Weiblich. Hübsch. Weich.
Der Teil von ihm aber, der noch einigermaßen denken konnte, erkannte, dass Talia erstmals offen für ein Gespräch schien. Das war seine Gelegenheit, sie zu befragen.
»Baines ließ mich den Tatort ansehen«, sagte er in wackerer Imitation eines vernunftbegabten Wesens.
Ihr Ausdruck wechselte von wütend zu neugierig. »Und was konntest du herausfinden?«
»Ich habe herausgefunden, dass du Lehrerin bist.« Er lächelte verhalten. »Unter meinen Leuten ist das ein sehr ehrbarer Beruf.«
Sie senkte den Blick und wirkte auf einmal verlegen. Offenbar bedeutete es ihr viel. »Früher habe ich an einer privaten Highschool unterrichtet. Heute gebe ich Kurse für Literaturstudenten im ersten und zweiten Jahr, die ein Fernstudium machen. Meine Kurse finden online statt.« Sie zog eine Grimasse. »Auf diese Art kann ich meine Studenten nicht essen.«
Die Wehmut in ihrer Stimme ging ihm zu Herzen.
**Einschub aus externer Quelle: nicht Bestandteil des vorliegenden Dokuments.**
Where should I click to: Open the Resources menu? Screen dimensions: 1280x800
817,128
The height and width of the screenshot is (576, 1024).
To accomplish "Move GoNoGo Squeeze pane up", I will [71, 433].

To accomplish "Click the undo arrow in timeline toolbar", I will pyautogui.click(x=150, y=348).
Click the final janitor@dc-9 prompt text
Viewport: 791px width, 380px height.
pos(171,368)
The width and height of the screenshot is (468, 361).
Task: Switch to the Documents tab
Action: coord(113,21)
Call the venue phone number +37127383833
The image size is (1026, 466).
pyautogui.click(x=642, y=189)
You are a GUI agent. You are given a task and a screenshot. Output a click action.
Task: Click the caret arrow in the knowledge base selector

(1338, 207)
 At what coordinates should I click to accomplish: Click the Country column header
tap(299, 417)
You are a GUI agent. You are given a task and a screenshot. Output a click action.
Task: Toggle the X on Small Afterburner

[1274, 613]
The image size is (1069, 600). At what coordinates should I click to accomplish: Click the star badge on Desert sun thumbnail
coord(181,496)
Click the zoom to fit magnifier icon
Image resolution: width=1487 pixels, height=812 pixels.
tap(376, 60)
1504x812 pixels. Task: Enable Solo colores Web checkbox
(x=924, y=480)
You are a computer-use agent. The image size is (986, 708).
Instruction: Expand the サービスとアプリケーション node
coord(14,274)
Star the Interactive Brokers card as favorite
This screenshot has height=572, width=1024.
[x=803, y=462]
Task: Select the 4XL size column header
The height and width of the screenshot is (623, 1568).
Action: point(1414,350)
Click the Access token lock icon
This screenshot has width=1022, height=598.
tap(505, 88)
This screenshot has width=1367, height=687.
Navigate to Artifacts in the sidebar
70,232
Als sie wieder aufsah, konnte er für einen winzigen Moment so etwas wie Verletzlichkeit in ihren Gesichtszügen erkennen. Ihre Augen waren von einem erstaunlichen Bronzeton, der Lor an einen Habicht erinnerte – weder braun noch golden und mit einem grünen Kranz um die Iris. Wahrscheinlich waren sie haselnussbraun gewesen, als sie noch lebte, doch hatte ein Vampir erst Blut getrunken, bekamen die Augen einen metallischen Ton. Daran konnte man sie gut von Sterblichen unterscheiden.
Lor hielt ihrem Blick stand. Höllenhunde waren gegen die hypnotischen Kräfte von Vampiren gefeit, und er wollte es ihr beweisen. Ihr oder sich selbst, das wusste er nicht genau. Er war sich ihrer Nähe viel zu sehr bewusst und musste die Situation unter Kontrolle behalten. »Du kannst Latein, nicht wahr?«
»Ja. Warum?«
»Es stand ein lateinisches Wort an der Wand, und darüber war ein Symbol mit Blut gemalt.«
Sie erschrak. »Was?«
»Jemand hat etwas Lateinisches an die Wand geschrieben.«
»Wozu?«, fragte sie verständnislos.
»Kann es irgendetwas mit Michelle zu tun haben?«
»Nein. Latein war nicht ihr Ding. Ich bin die Streberin.« Rosa Tränen stiegen ihr in die Augen, und sie schluckte angestrengt. »Ich kann jetzt nicht über sie reden. Nicht, wenn du willst, dass ich die Fassung wahre.«
Sie schluckte wieder. »Was stand da?«
Lors Hände zuckten. Er wollte sie trösten, aber wenn er sie in die Arme nahm, könnte er unmöglich klar denken. Dann wäre die Befragung vorbei, ehe sie angefangen hatte, und sein animalisches Hirn hätte das Sagen. Und das hieße, er würde nachgeben. Ihr? Sich selbst? Ihm war nur klar, dass er sich nicht bremsen könnte.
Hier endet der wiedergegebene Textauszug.